Bankruptcy and Native American Sovereignty

Lac du Flambeau Band of Lake Superior Chippewa Indians V. Coughlin

A Native American tribe, through one of their businesses, provided a payday loan to Brian Coughlin. Coughlin filed a Chapter 13 bankruptcy shortly after getting the payday loan which triggered the automatic stay under the Bankruptcy Code which prohibits collection efforts by his creditors. The Tribe allegedly continued to try to collect on Coughlin’s debt. Coughlin took action in the Bankruptcy Court to enforce the automatic stay and recover damages.
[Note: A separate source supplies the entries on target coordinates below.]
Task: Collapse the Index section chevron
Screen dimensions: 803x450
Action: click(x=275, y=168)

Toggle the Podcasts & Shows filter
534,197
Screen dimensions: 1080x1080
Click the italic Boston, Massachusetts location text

The Bankruptcy Court dismissed the suit on tribal sovereign immunity grounds, the First Circuit Court of Appeals reversed, and the US Supreme Court upheld the First Circuit finding in their June 15, 2023 decision that the Bankruptcy Code unambiguously abrogates the sovereign immunity of all governments, including federally recognized Indian tribes.
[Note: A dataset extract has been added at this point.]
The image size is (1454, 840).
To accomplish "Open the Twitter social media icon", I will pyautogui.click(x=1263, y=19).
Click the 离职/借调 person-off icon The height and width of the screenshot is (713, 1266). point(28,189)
Why does this matter? Payday loan lenders often affiliate with Native American tribes to offer sky-high interest rates on their payday loans. The tribes’ sovereign status means that a business may be able to get around state usury laws and civil suits. The US Supreme Court decision makes it clear that they cannot get around the Bankruptcy Code. This is good for consumers since it keeps the door open for bankruptcy to help with payday loans.